Bailey’s return was made possible when Ray Giacoletti retired after two years. His presence not only links him back to Ford and assistant coach Corey Tate but to second-year assistant Phil Forte, who was a grad assistant for the Billikens from 2017-2019.
The Chicago native was about to work for his third Atlantic 10 Conference program, having put in a couple of months at UMass in the spring and early summer. In fact, he returned to Amherst, Mass., this weekend to pick up some belongings.
“Frank asked me to come with him, and we hit the ground running and brought in some pretty good players,” Bailey said. “But even when I took the job, (Martin) said if there was something else that made sense, he wouldn’t hold me back from it. Then Ray retired and obviously SLU was like home. I was here when Travis took the job and helped build it.”
Bailey returned to the same office in the Chaifetz Arena complex with the same desk.

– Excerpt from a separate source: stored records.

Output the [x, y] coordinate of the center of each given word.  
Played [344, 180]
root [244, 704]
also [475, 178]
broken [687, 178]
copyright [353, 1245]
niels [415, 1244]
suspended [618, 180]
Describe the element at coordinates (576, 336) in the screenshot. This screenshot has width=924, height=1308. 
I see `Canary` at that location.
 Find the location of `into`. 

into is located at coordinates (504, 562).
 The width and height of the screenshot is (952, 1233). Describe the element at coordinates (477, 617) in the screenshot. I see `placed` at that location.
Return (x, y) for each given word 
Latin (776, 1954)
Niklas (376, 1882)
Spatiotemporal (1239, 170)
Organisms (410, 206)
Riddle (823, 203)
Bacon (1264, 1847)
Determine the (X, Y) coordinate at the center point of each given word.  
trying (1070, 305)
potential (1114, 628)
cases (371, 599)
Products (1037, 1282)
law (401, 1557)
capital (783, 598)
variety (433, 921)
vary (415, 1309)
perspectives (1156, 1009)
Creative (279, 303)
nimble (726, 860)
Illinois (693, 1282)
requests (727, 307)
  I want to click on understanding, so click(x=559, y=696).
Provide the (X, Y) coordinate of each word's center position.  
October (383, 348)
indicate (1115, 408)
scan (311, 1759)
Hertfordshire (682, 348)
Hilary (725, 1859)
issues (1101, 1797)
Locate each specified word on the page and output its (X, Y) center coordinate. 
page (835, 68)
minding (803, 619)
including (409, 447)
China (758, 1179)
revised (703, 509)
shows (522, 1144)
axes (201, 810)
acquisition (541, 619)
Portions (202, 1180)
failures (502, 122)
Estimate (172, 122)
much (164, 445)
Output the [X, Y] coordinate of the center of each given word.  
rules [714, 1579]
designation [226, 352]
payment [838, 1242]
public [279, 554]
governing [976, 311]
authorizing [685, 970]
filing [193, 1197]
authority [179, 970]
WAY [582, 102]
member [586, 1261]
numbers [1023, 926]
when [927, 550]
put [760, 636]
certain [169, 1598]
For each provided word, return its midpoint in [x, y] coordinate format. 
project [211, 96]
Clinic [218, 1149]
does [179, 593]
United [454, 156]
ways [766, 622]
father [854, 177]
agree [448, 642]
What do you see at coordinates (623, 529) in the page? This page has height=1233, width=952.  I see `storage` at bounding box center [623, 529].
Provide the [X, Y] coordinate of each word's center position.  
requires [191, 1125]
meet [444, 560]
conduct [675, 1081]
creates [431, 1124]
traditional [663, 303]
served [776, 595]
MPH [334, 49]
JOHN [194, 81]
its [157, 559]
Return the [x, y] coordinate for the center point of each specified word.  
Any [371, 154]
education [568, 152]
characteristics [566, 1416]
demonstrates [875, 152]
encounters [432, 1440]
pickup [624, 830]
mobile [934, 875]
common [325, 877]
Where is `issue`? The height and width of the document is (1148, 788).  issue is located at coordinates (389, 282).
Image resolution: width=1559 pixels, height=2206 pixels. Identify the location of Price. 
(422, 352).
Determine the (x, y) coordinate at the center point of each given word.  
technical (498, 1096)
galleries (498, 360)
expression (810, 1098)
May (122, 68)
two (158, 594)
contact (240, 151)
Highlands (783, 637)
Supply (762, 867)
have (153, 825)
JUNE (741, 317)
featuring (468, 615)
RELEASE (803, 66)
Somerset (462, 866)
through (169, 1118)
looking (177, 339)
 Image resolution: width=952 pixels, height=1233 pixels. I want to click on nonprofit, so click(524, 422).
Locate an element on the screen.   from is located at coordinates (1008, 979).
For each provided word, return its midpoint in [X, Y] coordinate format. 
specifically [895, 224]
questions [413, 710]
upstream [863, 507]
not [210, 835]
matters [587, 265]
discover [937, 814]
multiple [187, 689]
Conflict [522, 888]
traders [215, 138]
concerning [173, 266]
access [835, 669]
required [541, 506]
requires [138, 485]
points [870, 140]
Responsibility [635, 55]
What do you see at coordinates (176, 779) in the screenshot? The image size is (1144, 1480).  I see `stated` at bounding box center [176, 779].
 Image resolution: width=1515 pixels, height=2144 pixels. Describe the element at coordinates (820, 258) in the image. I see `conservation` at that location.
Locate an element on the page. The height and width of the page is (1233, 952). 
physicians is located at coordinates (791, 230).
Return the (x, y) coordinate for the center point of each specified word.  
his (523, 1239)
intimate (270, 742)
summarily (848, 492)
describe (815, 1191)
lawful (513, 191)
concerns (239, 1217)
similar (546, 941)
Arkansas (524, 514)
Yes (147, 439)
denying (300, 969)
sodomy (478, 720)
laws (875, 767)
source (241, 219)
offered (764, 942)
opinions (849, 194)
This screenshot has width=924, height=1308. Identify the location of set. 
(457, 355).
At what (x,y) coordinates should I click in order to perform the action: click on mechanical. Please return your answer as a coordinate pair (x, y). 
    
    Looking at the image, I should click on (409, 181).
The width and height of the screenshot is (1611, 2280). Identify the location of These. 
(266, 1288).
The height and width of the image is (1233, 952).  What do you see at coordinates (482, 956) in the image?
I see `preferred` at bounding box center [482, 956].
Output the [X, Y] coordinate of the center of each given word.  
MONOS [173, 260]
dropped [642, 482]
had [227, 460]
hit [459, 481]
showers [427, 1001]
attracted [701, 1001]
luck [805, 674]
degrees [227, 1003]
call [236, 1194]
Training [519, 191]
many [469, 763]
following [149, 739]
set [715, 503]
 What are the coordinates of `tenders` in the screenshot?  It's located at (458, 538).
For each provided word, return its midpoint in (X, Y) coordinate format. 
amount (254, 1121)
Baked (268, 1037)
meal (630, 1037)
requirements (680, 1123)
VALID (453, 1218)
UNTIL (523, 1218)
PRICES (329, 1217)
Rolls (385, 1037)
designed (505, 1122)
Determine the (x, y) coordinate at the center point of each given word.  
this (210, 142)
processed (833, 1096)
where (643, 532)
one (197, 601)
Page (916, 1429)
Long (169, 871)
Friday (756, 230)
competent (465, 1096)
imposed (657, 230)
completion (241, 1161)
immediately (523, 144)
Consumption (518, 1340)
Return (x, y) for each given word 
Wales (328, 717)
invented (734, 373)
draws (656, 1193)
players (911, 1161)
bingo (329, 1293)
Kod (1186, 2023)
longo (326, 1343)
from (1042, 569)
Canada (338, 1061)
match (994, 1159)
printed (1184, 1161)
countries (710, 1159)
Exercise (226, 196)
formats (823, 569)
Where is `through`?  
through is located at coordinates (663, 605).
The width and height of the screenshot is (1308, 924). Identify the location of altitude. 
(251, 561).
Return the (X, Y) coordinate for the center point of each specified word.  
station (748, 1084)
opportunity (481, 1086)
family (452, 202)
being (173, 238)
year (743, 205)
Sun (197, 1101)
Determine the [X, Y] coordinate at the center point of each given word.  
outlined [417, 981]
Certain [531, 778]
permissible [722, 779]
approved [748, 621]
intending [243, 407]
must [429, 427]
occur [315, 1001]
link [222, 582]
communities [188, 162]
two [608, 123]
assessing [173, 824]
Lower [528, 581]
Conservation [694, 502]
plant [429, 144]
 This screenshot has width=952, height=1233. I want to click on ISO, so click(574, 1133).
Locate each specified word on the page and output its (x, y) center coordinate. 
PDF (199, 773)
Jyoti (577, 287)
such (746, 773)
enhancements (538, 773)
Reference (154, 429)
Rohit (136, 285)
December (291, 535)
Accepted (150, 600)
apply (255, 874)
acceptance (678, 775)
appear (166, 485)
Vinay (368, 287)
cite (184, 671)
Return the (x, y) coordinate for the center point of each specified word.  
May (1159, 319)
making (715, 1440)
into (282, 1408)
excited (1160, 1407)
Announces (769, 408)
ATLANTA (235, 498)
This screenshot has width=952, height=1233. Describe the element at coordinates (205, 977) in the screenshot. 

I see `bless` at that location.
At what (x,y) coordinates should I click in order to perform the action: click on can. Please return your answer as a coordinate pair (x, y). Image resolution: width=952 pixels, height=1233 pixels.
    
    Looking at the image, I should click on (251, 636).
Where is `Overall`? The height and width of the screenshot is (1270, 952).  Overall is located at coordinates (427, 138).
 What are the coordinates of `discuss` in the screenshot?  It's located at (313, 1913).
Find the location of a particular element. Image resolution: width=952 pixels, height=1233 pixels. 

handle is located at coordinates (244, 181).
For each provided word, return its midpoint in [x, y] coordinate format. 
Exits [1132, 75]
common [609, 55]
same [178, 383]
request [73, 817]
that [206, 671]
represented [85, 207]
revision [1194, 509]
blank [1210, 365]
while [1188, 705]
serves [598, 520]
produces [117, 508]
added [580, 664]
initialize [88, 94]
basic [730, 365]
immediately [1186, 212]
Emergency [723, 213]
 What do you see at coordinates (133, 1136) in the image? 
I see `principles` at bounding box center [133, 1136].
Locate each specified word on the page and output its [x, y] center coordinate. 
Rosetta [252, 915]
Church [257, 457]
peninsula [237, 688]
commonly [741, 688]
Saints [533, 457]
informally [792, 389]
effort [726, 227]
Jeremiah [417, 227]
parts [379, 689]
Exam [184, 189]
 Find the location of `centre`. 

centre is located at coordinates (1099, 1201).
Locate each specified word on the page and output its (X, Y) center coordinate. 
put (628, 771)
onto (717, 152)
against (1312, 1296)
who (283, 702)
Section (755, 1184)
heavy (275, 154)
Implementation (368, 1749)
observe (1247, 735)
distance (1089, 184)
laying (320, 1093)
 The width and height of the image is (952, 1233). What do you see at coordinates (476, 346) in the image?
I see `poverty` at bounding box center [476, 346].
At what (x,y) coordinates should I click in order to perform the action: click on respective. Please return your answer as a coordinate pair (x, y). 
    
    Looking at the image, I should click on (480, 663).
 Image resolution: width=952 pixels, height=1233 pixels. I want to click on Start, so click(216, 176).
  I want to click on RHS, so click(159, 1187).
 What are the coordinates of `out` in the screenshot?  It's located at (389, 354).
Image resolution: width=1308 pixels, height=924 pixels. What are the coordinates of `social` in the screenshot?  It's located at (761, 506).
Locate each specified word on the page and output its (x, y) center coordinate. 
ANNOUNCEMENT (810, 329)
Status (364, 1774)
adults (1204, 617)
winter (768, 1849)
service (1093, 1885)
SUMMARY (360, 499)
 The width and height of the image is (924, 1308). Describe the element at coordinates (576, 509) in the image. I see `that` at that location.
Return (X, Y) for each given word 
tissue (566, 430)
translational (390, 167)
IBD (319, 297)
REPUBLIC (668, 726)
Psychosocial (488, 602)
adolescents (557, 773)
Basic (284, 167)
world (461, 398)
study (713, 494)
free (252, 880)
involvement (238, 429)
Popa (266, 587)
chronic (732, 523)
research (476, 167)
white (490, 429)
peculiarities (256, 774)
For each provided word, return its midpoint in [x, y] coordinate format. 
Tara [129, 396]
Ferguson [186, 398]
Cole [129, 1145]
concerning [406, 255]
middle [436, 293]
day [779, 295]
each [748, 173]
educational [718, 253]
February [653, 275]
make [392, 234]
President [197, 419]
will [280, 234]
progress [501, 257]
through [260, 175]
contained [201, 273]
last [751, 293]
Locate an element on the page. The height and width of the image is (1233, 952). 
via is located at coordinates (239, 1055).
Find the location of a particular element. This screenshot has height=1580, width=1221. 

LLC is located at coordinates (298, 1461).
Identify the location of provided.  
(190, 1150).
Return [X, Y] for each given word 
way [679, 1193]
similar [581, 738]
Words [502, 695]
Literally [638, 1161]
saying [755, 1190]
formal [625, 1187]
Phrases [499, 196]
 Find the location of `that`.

The office even still has some of the same photos on the wall, including one of Javon Bess, who he has kept in touch with.
And he will be coaching some of the same players he left, including Yuri Collins, Fred Thatch Jr., Gibson Jimerson and Javonte Perkins.
“I’m seeing a lot of guys who were the young bucks before I left and now they’re all veterans and grown up,” he said. “It’s great to see how they’ve grown and matured. When I was here before they were all wide-eyed and trying to figure things out.”
Like many assistant coaches, Bailey had some impressive moments during his playing days that are little known. He was team captain of UAB’s NIT team in 1997 and was named the Blazers’ top defensive player. In junior college, his team was ranked No. 1 for a time and he led the country in assists.
Bailey said he had a chance to learn some new things working with Martin. However, his first season at South Carolina was the shortened and restricted COVID season in which the Gamecocks were sidelined at one point for 39 of 41 days without a game.
In his second season, South Carolina improved significantly but Martin was fired. In essence, it could be said that Martin was yet another coach with whom Bailey was reunited when Martin took the job at UMass.
“He knew the relationship I had with Travis and the program, and also with this being closer to home,” said Bailey, who is from Chicago. “I know how Travis operates and the system is in place. It’s like I never left.”